HUNTVILLE, TX -- While statutory rape laws have been enacted to protect minors from sexual abuse by adults or peers, more teenagers are engaging in sexual activity before the legal age of consent and are facing sexual assault charges.
A recent study by the Crime Victims' Institute at Sam Houston State University examines various state laws that have been adopted to address the growing problem and suggests ways to address the dilemmas caused by the laws that are written.

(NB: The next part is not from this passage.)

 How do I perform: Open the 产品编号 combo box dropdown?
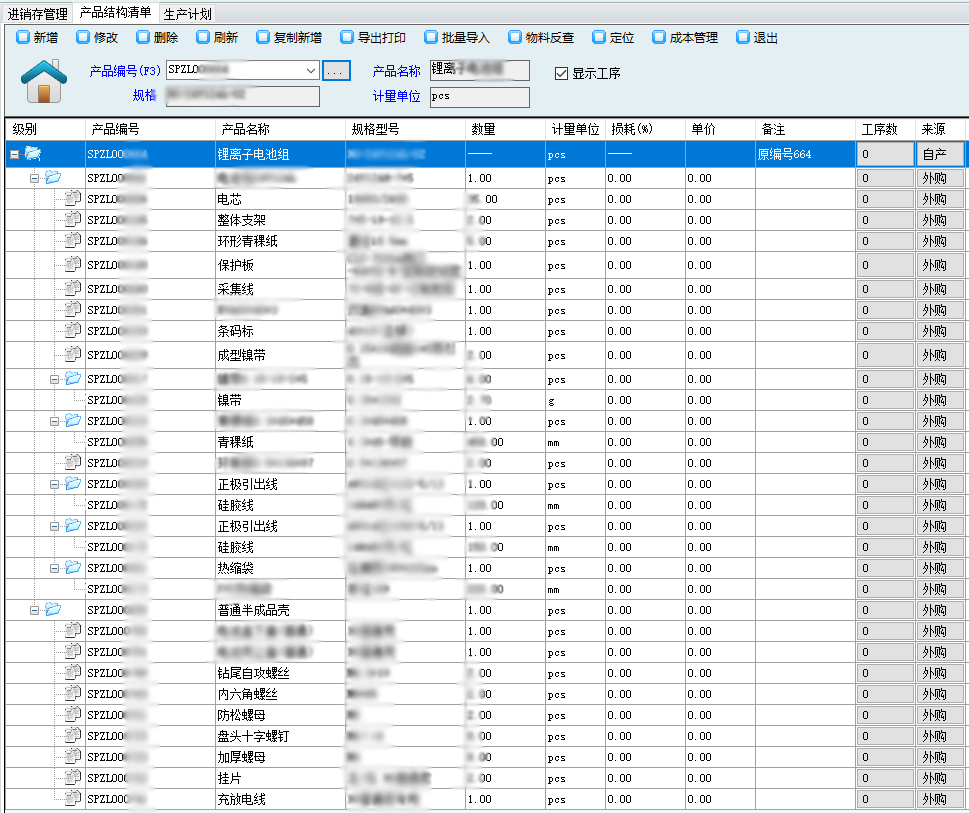[311, 71]
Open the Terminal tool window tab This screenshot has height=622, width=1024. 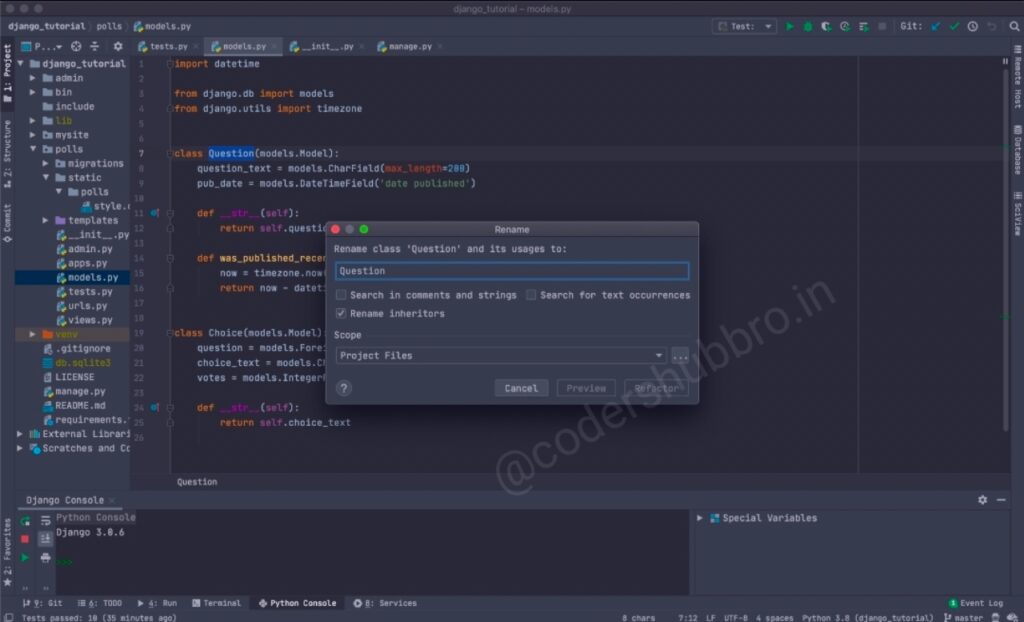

"It is becoming increasingly clear that some teenagers engage in sexual activity even before they reach the legally defined age of consent," said Glen Kercher, Director of the Crime Victims' Institute. "Given the changing mo¬res in this country and the increasing acceptance by teenagers of early sexual intimacies, more and more young people are finding themselves facing sexual assault charges, whether or not either partner feels victimized."
The report, entitled "Adolescent Sexual Behavior and the Law," provides an overview of state laws involving statutory rape and offenders who are close in age to their victims. It also refers to the model penal code, which decriminalizes sexual relationships between teenagers who are close in age when the acts are consensual and the person is no more than four years older than the minor.
While few would argue that statutory rape laws should be eliminated, cases involving consensual, close-in-age relationships continue to be processed through the courts and may result in youth being labeled as sex offenders. Decriminalizing these cases could result in saving time and expenses in criminal court, and offenses could be tied to brief educational programs and provide parents with the option of a restraining order to control their child's behavior, according to the report.
In lieu of decriminalization, judges and prosecutors should be encouraged to use education classes instead of punishment in deciding these consensual, close-in-age relationships. In addition, juveniles who meet carefully crafted criteria, even when these cases are prosecuted, should be removed from the sex offender registry because of the wide-ranging restrictions and stigma imposed.
Created by the Texas Legislature in 1995, the Crime Victims' Institute evaluates the effectiveness of criminal and juvenile policies in preventing the victimization of society by criminal acts and helps develop recommendations to assist the criminal justice system in preventing the criminal victimization of society.